All things considered, the strong performance of Nvidia’s competitors, positive data from TSMC, and growing adoption of Nvidia’s GPUs by major tech players all point to a robust Fiscal Q2 for Nvidia.

What Could Undermine NVDA’s Bullish Outlook

However, despite the positives surrounding Nvidia’s Fiscal Q2, there are some concerns that could impact the stock price.

Specifically, one of the key focuses this quarter will be AI-driven demand, particularly in Nvidia’s Data Center segment. Investors will closely scrutinize the demand for GPUs like the A100 and H100. If Nvidia demonstrates higher margins on AI-related products, it could signal strong demand and pricing power, which would be bullish. Conversely, failing to achieve this could spell trouble.

Additionally, guidance for the upcoming quarters will be another major point of interest. This has been a weak spot for some AI giants during the earnings season, so any positive commentary on sustained or increased demand for AI and data center products will be important.

For bears, any slippage in these areas could further drive negative sentiment.
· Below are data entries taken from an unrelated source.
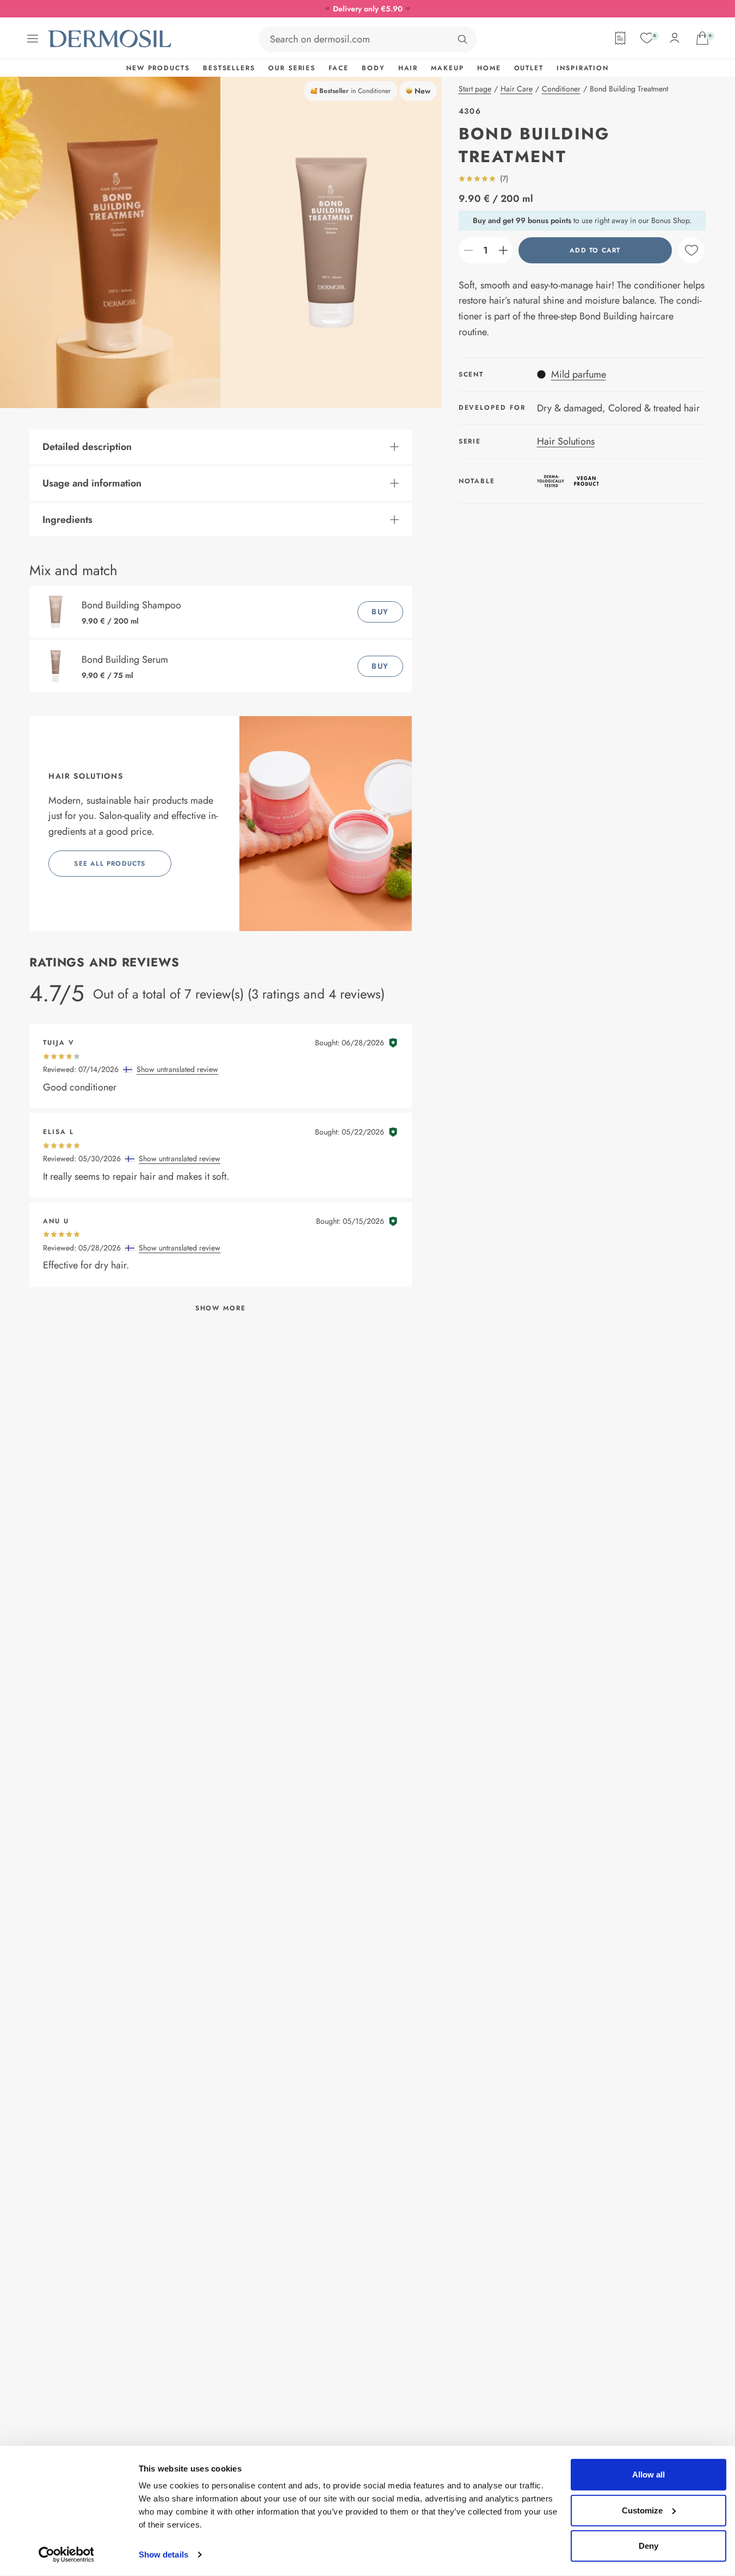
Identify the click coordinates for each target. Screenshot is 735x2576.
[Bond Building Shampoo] (57, 611)
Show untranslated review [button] (177, 1069)
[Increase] (503, 250)
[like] (691, 250)
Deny (648, 2545)
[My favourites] (647, 38)
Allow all (648, 2474)
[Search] (462, 39)
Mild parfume (578, 374)
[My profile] (674, 38)
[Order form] (620, 38)
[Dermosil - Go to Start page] (110, 39)
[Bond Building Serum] (57, 666)
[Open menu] (32, 38)
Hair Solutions (566, 441)
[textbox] (486, 250)
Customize (642, 2510)
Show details (163, 2554)
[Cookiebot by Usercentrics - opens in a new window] (66, 2555)
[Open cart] (702, 38)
With Nvidia’s stock price significantly rising in recent years, investors might be wary, especially given the current forward P/E ratio of 38.5x. This high valuation is largely based on an impressive EPS growth rate of 110% for the period ending January 2025. Thus, any failure to meet these high expectations could lead to bearish pressure.
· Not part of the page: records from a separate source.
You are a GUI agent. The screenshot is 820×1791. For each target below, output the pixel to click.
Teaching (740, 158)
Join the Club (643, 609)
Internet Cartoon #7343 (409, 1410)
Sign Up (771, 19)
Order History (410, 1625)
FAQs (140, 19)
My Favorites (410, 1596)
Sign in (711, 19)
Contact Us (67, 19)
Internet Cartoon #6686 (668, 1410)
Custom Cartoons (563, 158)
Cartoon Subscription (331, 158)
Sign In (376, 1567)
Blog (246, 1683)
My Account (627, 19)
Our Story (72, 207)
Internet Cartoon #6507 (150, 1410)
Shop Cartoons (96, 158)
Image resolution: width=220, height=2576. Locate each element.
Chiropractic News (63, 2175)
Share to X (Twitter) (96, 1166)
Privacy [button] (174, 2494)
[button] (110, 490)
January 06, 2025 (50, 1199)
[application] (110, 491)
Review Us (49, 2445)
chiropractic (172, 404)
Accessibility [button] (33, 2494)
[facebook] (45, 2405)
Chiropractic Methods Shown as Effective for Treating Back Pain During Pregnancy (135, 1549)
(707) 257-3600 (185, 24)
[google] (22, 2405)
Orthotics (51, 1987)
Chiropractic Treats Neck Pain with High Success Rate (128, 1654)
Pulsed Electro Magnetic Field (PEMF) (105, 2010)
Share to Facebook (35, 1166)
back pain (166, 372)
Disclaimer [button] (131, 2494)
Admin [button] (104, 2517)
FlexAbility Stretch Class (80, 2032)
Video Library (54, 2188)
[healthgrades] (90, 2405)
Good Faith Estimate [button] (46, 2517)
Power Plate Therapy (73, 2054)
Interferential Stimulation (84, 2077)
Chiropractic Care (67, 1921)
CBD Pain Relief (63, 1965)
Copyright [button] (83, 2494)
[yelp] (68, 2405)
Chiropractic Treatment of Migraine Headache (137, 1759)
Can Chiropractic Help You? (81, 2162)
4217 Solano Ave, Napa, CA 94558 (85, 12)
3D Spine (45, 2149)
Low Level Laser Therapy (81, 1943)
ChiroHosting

Why NVDA Could Be a Smart Move Now

Despite these concerns, Nvidia’s bullish thesis has faced a tough test, as the stock recently experienced a dramatic drop, losing $1 trillion in market cap over five weeks—essentially the value of Tesla. This decline from a June high of over $135 per share reflects market sentiment more than Nvidia’s fundamentals, raising questions about the company’s current phase.
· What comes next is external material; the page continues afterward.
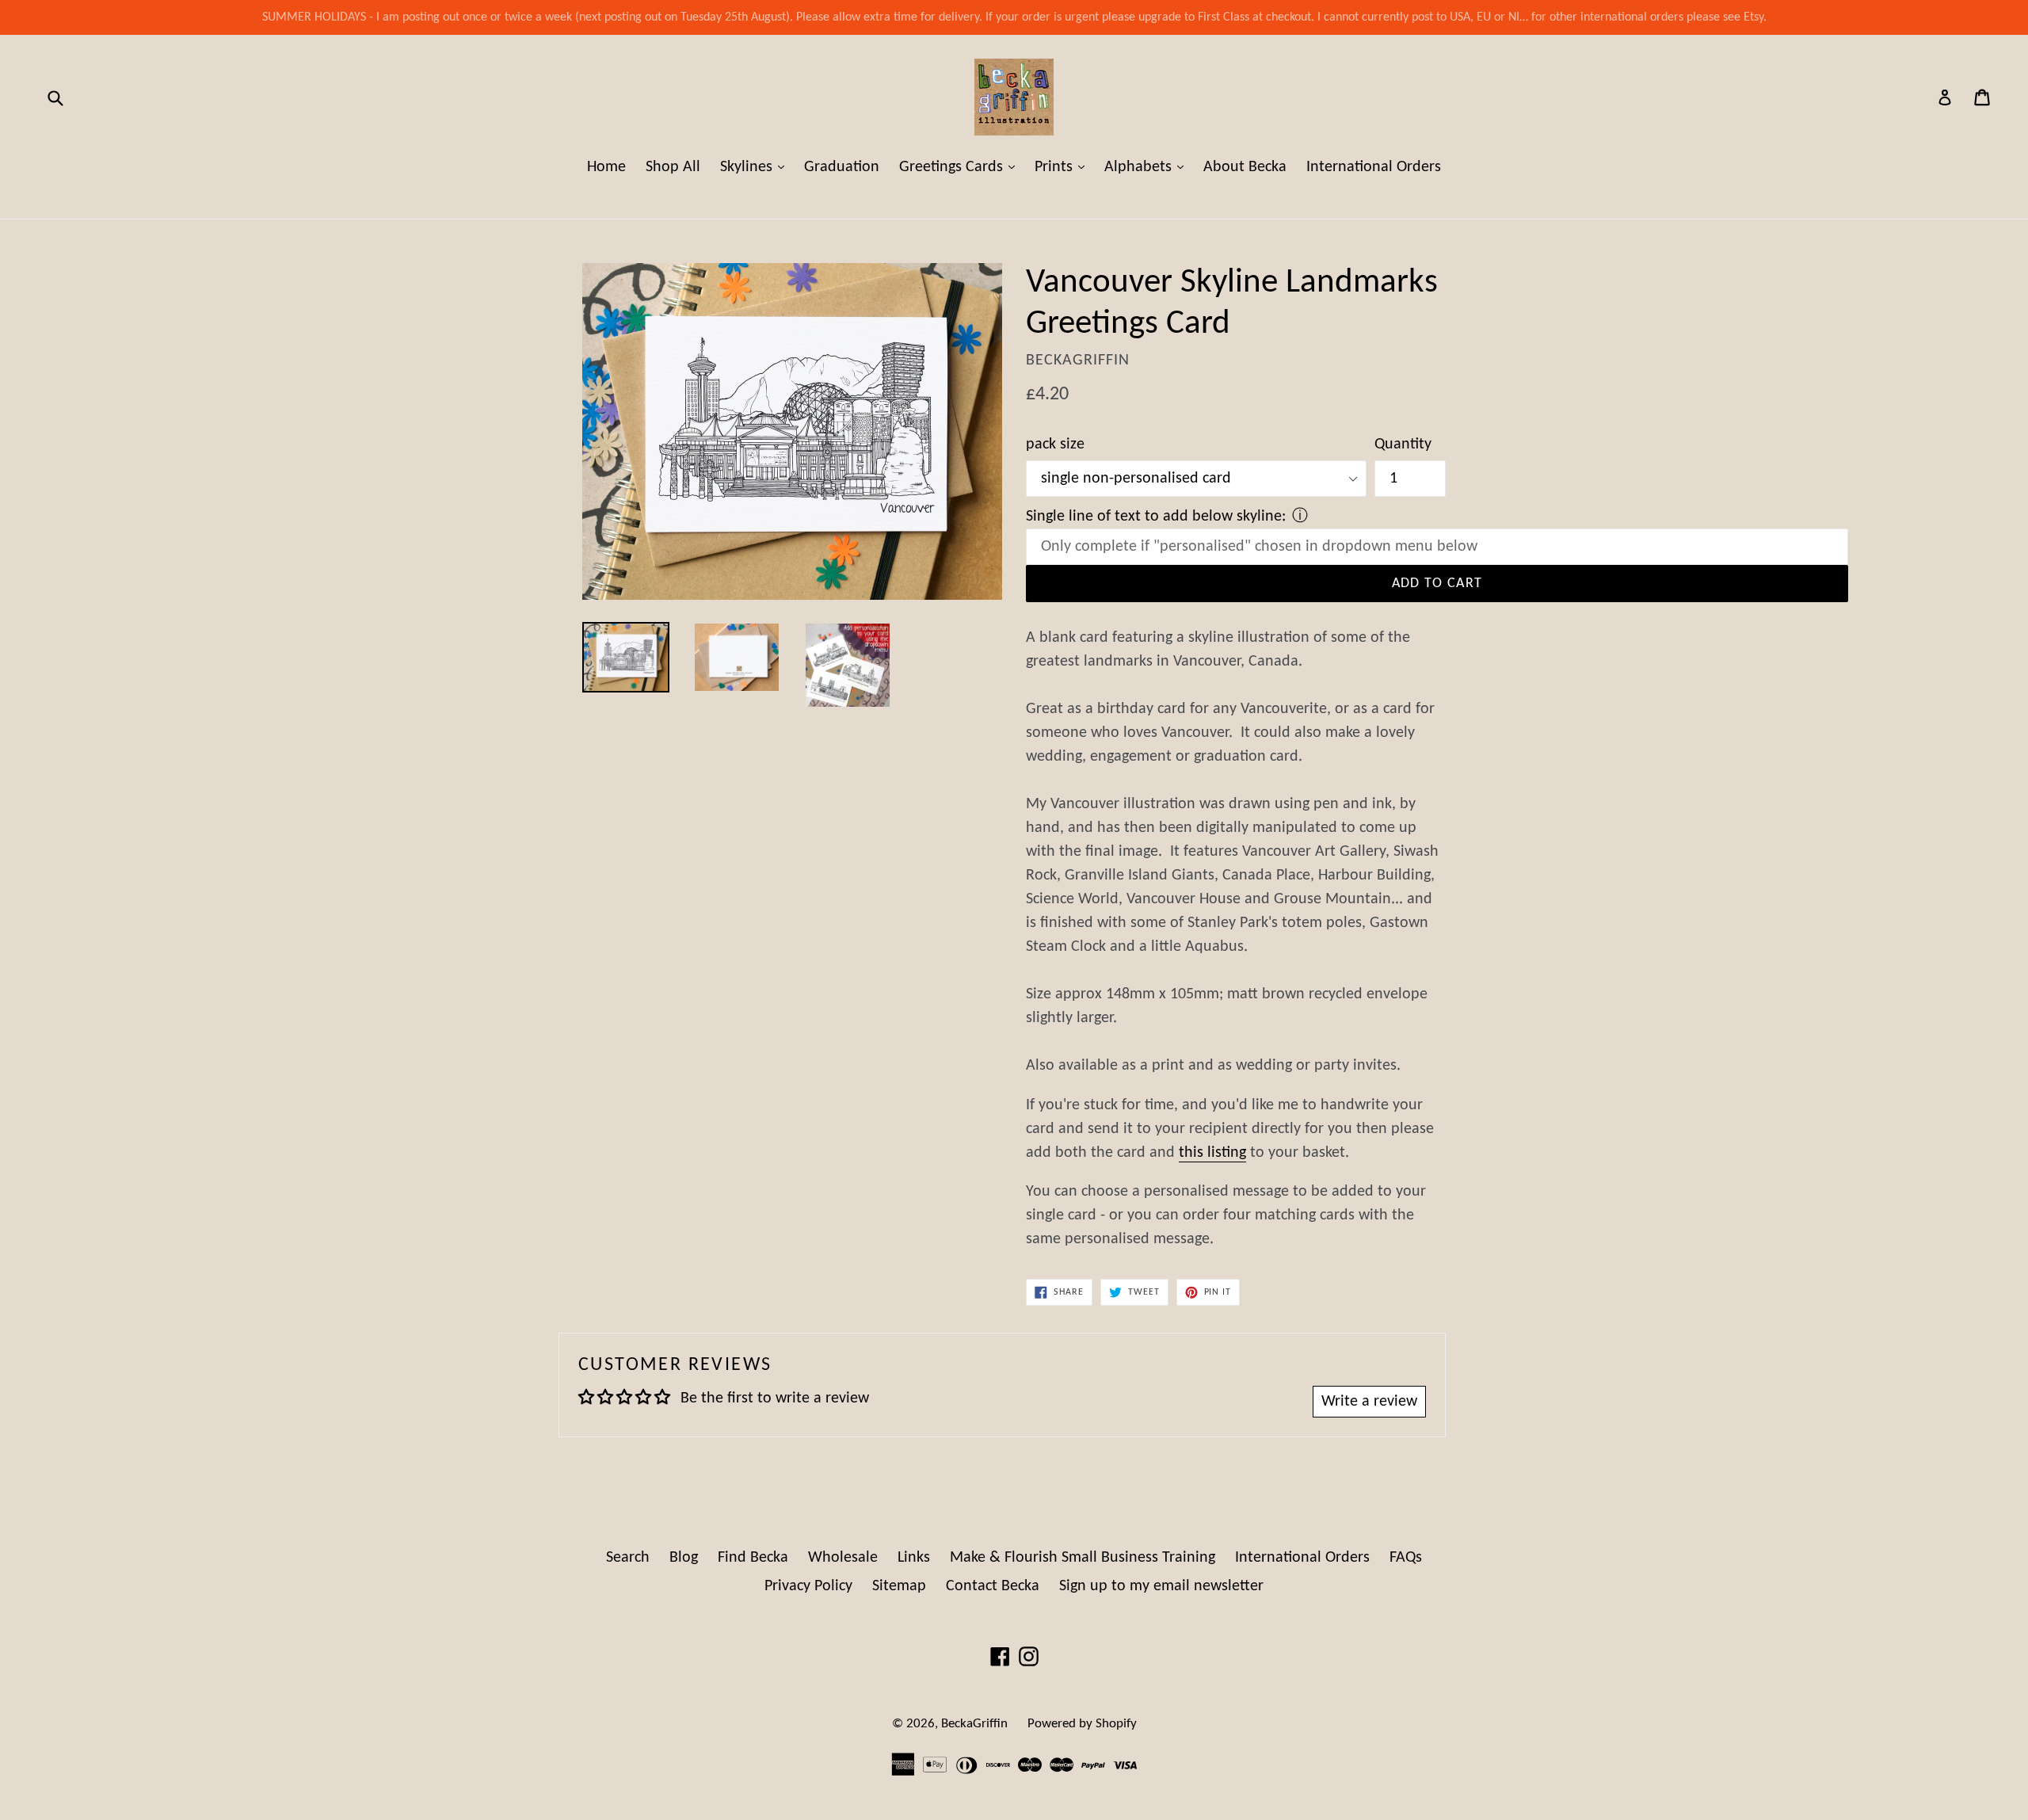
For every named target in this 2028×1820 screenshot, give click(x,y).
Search (628, 1558)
Nevertheless, some investors believe Nvidia is still in its hypergrowth phase, justifying its high valuations and supporting potential price increases. However, with a 2,500% surge over the past five years, concerns of a bubble persist if the company has a disappointing quarter.

Given this context, focusing specifically on long-term moving averages helps gauge momentum. With Nvidia’s stock showing high volatility at 49% annually, monitoring moving averages is particularly important. If the stock is above the 200-day moving average, it might signal a sell. If it is below, it could indicate a buying opportunity. Currently, with the 200-day moving average at $81.42 and the stock price below $105 levels, this suggests a potential buying moment.

Key Takeaways

To conclude, Nvidia’s commanding market position, robust demand for AI-driven GPUs, and unwavering confidence from Wall Street analysts all point to a strong performance in FQ2. While short-term volatility may arise from cautious guidance, the long-term outlook for Nvidia remains highly promising, making it a compelling investment opportunity at this stage. If Nvidia sustains its growth projections for the next few years, its current valuation appears de-risked.